** begin Source data **

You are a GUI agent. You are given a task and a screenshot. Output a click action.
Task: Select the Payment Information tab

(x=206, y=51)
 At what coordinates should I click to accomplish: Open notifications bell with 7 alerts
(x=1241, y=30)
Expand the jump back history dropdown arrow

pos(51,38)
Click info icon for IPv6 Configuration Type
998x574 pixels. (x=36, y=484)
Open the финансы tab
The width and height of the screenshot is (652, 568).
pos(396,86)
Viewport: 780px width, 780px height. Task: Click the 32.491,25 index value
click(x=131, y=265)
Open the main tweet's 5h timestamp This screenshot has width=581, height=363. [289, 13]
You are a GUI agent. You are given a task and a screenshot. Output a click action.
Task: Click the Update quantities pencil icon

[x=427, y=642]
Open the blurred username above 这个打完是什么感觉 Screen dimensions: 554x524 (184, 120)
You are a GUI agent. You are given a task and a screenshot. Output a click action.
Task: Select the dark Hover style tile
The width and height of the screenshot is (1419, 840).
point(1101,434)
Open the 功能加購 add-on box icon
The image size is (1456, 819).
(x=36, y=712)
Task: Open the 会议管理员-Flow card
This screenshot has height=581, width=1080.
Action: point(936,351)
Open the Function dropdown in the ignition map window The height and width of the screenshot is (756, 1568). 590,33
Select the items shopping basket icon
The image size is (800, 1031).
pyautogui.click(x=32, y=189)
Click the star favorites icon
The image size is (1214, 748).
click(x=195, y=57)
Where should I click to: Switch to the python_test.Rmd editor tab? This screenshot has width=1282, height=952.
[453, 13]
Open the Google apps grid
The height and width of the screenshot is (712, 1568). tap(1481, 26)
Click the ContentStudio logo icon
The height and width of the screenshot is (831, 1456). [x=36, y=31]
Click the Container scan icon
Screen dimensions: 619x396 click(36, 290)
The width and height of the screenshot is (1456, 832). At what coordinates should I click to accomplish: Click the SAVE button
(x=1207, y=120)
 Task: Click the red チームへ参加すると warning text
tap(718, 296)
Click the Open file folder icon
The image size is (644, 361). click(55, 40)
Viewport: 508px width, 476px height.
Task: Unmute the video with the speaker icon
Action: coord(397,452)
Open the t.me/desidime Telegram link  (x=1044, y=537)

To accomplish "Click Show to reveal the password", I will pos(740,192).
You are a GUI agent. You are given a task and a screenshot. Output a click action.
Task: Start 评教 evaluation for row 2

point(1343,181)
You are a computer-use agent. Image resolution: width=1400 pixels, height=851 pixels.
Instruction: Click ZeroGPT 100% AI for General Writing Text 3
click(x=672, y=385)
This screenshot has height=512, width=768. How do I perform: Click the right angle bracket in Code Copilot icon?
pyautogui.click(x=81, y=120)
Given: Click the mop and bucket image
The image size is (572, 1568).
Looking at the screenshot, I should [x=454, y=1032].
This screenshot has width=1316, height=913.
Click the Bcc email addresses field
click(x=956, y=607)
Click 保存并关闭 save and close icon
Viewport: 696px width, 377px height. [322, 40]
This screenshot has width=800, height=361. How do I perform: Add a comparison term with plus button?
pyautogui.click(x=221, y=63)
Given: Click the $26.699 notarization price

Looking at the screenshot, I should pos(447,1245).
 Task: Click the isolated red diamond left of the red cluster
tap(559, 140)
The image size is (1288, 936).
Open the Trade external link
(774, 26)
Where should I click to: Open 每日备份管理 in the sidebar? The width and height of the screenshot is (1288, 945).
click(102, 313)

** end Source data **

## Given exercise
Please revise the records above by replacing each "GUI agent" with "interface agent" and keeping every other part the same.

## Response below
You are a interface agent. You are given a task and a screenshot. Output a click action.
Task: Select the Payment Information tab

(x=206, y=51)
 At what coordinates should I click to accomplish: Open notifications bell with 7 alerts
(x=1241, y=30)
Expand the jump back history dropdown arrow

pos(51,38)
Click info icon for IPv6 Configuration Type
998x574 pixels. (x=36, y=484)
Open the финансы tab
The width and height of the screenshot is (652, 568).
pos(396,86)
Viewport: 780px width, 780px height. Task: Click the 32.491,25 index value
click(x=131, y=265)
Open the main tweet's 5h timestamp This screenshot has width=581, height=363. [289, 13]
You are a interface agent. You are given a task and a screenshot. Output a click action.
Task: Click the Update quantities pencil icon

[x=427, y=642]
Open the blurred username above 这个打完是什么感觉 Screen dimensions: 554x524 (184, 120)
You are a interface agent. You are given a task and a screenshot. Output a click action.
Task: Select the dark Hover style tile
The width and height of the screenshot is (1419, 840).
point(1101,434)
Open the 功能加購 add-on box icon
The image size is (1456, 819).
(x=36, y=712)
Task: Open the 会议管理员-Flow card
This screenshot has height=581, width=1080.
Action: point(936,351)
Open the Function dropdown in the ignition map window The height and width of the screenshot is (756, 1568). 590,33
Select the items shopping basket icon
The image size is (800, 1031).
pyautogui.click(x=32, y=189)
Click the star favorites icon
The image size is (1214, 748).
click(x=195, y=57)
Where should I click to: Switch to the python_test.Rmd editor tab? This screenshot has width=1282, height=952.
[453, 13]
Open the Google apps grid
The height and width of the screenshot is (712, 1568). tap(1481, 26)
Click the ContentStudio logo icon
The height and width of the screenshot is (831, 1456). [x=36, y=31]
Click the Container scan icon
Screen dimensions: 619x396 click(36, 290)
The width and height of the screenshot is (1456, 832). At what coordinates should I click to accomplish: Click the SAVE button
(x=1207, y=120)
 Task: Click the red チームへ参加すると warning text
tap(718, 296)
Click the Open file folder icon
The image size is (644, 361). click(55, 40)
Viewport: 508px width, 476px height.
Task: Unmute the video with the speaker icon
Action: coord(397,452)
Open the t.me/desidime Telegram link  (x=1044, y=537)

To accomplish "Click Show to reveal the password", I will pos(740,192).
You are a interface agent. You are given a task and a screenshot. Output a click action.
Task: Start 评教 evaluation for row 2

point(1343,181)
You are a computer-use agent. Image resolution: width=1400 pixels, height=851 pixels.
Instruction: Click ZeroGPT 100% AI for General Writing Text 3
click(x=672, y=385)
This screenshot has height=512, width=768. How do I perform: Click the right angle bracket in Code Copilot icon?
pyautogui.click(x=81, y=120)
Given: Click the mop and bucket image
The image size is (572, 1568).
Looking at the screenshot, I should [x=454, y=1032].
This screenshot has width=1316, height=913.
Click the Bcc email addresses field
click(x=956, y=607)
Click 保存并关闭 save and close icon
Viewport: 696px width, 377px height. [322, 40]
This screenshot has width=800, height=361. How do I perform: Add a comparison term with plus button?
pyautogui.click(x=221, y=63)
Given: Click the $26.699 notarization price

Looking at the screenshot, I should pos(447,1245).
 Task: Click the isolated red diamond left of the red cluster
tap(559, 140)
The image size is (1288, 936).
Open the Trade external link
(774, 26)
Where should I click to: Open 每日备份管理 in the sidebar? The width and height of the screenshot is (1288, 945).
click(102, 313)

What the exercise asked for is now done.